[Opening Data provided section]

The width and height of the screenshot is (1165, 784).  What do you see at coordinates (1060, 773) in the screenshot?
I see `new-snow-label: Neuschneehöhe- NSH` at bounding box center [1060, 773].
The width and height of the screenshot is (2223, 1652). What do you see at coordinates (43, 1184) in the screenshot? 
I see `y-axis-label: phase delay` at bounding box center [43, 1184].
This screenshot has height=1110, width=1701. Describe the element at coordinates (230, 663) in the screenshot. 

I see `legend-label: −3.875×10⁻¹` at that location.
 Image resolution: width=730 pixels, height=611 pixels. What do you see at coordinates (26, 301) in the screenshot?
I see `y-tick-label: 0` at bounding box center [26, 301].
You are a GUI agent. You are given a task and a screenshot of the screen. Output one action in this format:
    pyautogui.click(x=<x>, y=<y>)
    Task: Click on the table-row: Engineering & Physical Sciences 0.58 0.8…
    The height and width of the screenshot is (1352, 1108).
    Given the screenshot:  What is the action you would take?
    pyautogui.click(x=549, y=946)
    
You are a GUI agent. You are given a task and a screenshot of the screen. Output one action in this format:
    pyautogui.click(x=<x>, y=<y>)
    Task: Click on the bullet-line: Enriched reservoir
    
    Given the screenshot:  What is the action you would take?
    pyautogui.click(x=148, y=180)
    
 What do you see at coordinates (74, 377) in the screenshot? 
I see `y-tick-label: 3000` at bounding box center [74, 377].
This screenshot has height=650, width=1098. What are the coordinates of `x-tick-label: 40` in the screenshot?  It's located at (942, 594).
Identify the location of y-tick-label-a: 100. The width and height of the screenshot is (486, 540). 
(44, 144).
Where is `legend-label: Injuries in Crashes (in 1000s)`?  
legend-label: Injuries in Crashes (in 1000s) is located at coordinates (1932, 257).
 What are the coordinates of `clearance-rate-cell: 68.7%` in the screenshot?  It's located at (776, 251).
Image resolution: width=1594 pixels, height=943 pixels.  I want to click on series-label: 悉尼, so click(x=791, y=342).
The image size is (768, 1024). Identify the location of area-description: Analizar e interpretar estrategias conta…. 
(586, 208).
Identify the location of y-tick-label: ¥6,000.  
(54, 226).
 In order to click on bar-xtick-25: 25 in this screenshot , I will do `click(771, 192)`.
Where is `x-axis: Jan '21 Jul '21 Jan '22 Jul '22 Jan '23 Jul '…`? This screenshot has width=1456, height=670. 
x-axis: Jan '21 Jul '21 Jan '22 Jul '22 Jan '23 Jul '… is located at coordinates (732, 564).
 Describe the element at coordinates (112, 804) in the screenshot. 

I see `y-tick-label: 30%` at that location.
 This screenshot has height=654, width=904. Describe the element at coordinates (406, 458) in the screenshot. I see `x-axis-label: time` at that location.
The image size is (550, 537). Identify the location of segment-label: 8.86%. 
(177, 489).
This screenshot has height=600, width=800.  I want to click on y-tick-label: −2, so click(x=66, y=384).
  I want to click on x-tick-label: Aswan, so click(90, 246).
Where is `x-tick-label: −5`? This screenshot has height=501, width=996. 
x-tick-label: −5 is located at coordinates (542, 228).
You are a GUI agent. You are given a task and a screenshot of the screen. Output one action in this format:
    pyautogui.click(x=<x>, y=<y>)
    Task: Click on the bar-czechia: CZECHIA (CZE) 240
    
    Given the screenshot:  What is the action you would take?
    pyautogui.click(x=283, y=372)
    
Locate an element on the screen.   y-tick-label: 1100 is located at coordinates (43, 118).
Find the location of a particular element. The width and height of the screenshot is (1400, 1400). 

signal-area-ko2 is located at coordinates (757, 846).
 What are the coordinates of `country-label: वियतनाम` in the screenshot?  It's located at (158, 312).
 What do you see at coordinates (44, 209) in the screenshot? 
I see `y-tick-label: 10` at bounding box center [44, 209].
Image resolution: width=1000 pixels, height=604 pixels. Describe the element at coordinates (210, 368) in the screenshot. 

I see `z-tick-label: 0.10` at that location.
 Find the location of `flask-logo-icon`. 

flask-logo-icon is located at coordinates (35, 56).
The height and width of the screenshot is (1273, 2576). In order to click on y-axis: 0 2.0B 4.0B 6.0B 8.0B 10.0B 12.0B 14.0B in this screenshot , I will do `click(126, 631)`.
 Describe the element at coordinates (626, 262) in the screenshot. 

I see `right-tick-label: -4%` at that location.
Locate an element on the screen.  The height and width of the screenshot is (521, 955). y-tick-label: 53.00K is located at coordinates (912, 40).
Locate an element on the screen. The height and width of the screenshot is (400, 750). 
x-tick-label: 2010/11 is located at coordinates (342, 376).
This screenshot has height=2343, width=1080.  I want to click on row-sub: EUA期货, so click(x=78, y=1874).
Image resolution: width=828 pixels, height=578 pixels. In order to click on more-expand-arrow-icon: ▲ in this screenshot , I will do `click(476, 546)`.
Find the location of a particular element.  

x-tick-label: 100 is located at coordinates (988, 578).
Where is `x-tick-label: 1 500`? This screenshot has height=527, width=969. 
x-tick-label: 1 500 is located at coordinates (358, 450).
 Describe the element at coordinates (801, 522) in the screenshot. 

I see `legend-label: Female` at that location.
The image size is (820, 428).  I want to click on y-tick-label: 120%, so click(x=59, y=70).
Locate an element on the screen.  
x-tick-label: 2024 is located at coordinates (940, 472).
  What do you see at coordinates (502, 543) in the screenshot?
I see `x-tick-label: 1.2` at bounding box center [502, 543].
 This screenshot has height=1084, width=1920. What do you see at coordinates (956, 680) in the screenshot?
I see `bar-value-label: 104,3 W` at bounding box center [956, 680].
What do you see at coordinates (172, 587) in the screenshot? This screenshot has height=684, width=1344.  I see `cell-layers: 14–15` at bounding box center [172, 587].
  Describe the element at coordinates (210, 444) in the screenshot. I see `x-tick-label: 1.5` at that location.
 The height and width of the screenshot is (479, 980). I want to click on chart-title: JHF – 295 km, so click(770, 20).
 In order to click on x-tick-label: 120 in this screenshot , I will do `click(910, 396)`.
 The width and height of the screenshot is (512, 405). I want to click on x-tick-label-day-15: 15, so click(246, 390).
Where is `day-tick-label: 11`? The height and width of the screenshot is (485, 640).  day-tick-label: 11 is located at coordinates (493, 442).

[Closing Data provided section]

Problem to work on:
Pull out every line of the items above that contains the string "flask", and copy each one without changes.

Result:
 Find the location of `flask-logo-icon`. 
flask-logo-icon is located at coordinates (35, 56).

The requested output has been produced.